Marilla, New York held its 14th Annual Civil War Days the weekend of July 29 & 30, 2017. The weekend was packed full of activities, including a ladies period tea party, artillery demonstrations, candlelight tours, a period dance and church service, and of course battle reenactments. Participating units included the 1st TN, 4th SC, 21st GA, 42 VA, 138th NY, 200th IN, Maxwell’s Battery, and more! Music for this video is “The Secesh (Shiloh)” by John Hartford, from the compilation album Songs Of The Civil War (1991).

Are We Too Politically Correct to Accurately Portray the Past?

Last weekend, I attended the 14th Annual Marilla Civil War Days in western New York. I haven’t been to a Civil War reenactment since I briefly participated at the Gettysburg reenactment in 2009 (aw yea, check it out ladies—->).

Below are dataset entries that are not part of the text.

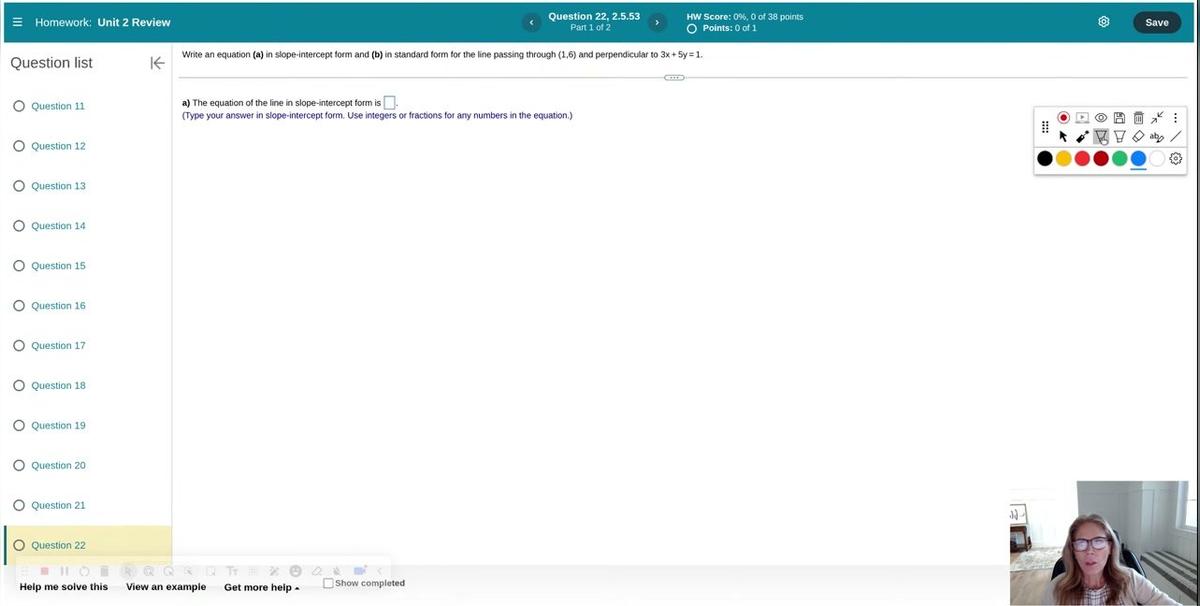Start recording with the red record icon

click(x=1064, y=118)
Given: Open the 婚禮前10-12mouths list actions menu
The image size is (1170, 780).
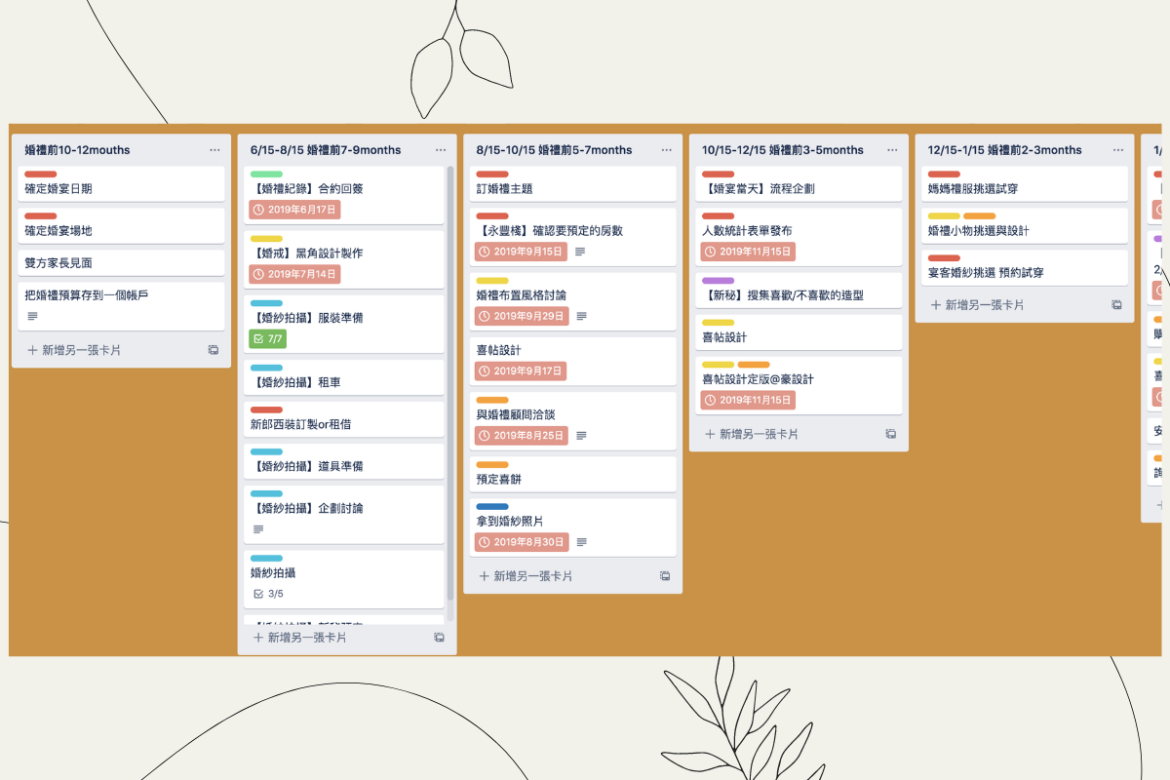Looking at the screenshot, I should click(214, 150).
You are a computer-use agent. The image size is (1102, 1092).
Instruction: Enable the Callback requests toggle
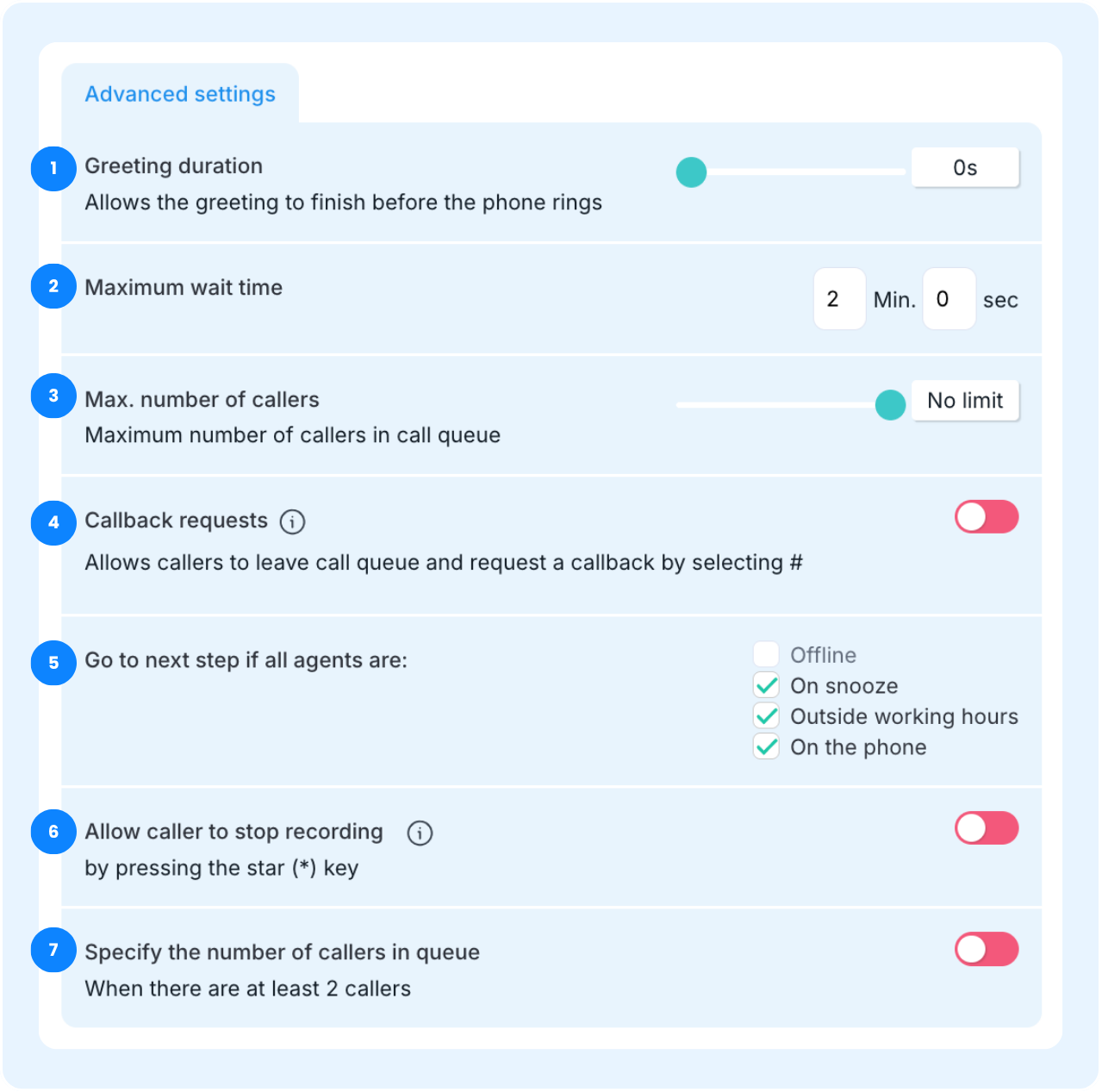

The event website promised a unique experience (“The Civil War Days event is nowhere close to your typical reenactment. We have been known for barn burnings, ground charges, falling trees & buildings and much more!”). Suffice to say, only one of those things happened while I was there. I left disappointed, but not only because nothing caught on fire.

I thought the purpose of reenacting was not just to have fun and dress up for the day but to educate the public and commemorate the American soldiers who fought on both sides.

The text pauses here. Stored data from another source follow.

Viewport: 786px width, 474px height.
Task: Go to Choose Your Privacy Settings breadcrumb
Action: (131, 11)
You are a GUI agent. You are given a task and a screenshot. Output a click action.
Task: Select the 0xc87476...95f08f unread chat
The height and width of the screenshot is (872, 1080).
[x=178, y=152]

Before I continue, a disclaimer: Nothing I’m about to say is meant to disparage the men and women who have a passion for history, the Civil War, and historical reenacting. I love all those things, and am happy to find people who share those interests. I wish more would become involved in these events.

However, there were a number of things that left me shaking my head.

  • Where were the horses? Horses were the primary means of transportation for wagons, cannon, officers, and mounted troops during the Civil War. Not. One. Single. Horse.
  • The Confederates used what I was told was a 30-pound cannon. The 4.2-inch (30-pounder) Parrott rifle was a siege cannon that wasn’t used in the field. Historically, Confederates used two at the Battle of Fredericksburg in defensive positions but their barrels burst.
  • I saw women reenactors dressed up as soldiers and fighting in infantry units.
  • I saw African American reenactors (one with a huge Afro) fighting with white troops in a Union regiment.
  • I saw some reenactors wearing obviously modern clothing (including sneakers).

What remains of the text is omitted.